All of the entries below, duplicated exactly, make up the answer.

--*--

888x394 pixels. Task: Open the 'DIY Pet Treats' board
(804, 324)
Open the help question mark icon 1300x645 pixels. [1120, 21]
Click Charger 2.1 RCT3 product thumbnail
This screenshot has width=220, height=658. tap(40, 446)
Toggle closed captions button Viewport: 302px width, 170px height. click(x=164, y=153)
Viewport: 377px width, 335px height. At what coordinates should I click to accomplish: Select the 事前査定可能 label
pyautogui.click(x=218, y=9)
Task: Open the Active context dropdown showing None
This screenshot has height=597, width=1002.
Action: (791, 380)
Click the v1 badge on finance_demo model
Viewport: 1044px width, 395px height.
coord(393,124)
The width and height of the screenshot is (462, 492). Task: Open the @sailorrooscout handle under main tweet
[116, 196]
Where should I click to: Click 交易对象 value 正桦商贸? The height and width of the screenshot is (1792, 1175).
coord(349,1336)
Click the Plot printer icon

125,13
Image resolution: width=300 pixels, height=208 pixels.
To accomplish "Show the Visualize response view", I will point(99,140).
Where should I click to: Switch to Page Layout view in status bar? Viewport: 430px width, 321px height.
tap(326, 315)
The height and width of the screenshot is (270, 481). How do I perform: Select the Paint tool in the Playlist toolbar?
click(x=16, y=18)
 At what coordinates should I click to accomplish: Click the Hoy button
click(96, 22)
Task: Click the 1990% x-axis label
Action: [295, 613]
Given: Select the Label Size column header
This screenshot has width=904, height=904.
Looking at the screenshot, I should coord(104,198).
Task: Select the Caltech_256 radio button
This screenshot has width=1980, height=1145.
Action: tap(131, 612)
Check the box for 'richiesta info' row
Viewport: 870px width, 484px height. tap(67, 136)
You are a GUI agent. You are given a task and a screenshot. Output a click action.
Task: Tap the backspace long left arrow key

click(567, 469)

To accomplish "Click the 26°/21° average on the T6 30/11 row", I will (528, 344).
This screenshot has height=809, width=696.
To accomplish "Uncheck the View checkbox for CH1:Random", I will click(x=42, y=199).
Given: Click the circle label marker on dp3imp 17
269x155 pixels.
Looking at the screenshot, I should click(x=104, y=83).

--*--

## Written answer
888x394 pixels. Task: Open the 'DIY Pet Treats' board
(804, 324)
Open the help question mark icon 1300x645 pixels. [1120, 21]
Click Charger 2.1 RCT3 product thumbnail
This screenshot has width=220, height=658. tap(40, 446)
Toggle closed captions button Viewport: 302px width, 170px height. click(x=164, y=153)
Viewport: 377px width, 335px height. At what coordinates should I click to accomplish: Select the 事前査定可能 label
pyautogui.click(x=218, y=9)
Task: Open the Active context dropdown showing None
This screenshot has height=597, width=1002.
Action: (791, 380)
Click the v1 badge on finance_demo model
Viewport: 1044px width, 395px height.
coord(393,124)
The width and height of the screenshot is (462, 492). Task: Open the @sailorrooscout handle under main tweet
[116, 196]
Where should I click to: Click 交易对象 value 正桦商贸? The height and width of the screenshot is (1792, 1175).
coord(349,1336)
Click the Plot printer icon

125,13
Image resolution: width=300 pixels, height=208 pixels.
To accomplish "Show the Visualize response view", I will point(99,140).
Where should I click to: Switch to Page Layout view in status bar? Viewport: 430px width, 321px height.
tap(326, 315)
The height and width of the screenshot is (270, 481). How do I perform: Select the Paint tool in the Playlist toolbar?
click(x=16, y=18)
 At what coordinates should I click to accomplish: Click the Hoy button
click(96, 22)
Task: Click the 1990% x-axis label
Action: [295, 613]
Given: Select the Label Size column header
This screenshot has width=904, height=904.
Looking at the screenshot, I should coord(104,198).
Task: Select the Caltech_256 radio button
This screenshot has width=1980, height=1145.
Action: tap(131, 612)
Check the box for 'richiesta info' row
Viewport: 870px width, 484px height. tap(67, 136)
You are a GUI agent. You are given a task and a screenshot. Output a click action.
Task: Tap the backspace long left arrow key

click(567, 469)

To accomplish "Click the 26°/21° average on the T6 30/11 row", I will (528, 344).
This screenshot has height=809, width=696.
To accomplish "Uncheck the View checkbox for CH1:Random", I will click(x=42, y=199).
Given: Click the circle label marker on dp3imp 17
269x155 pixels.
Looking at the screenshot, I should click(x=104, y=83).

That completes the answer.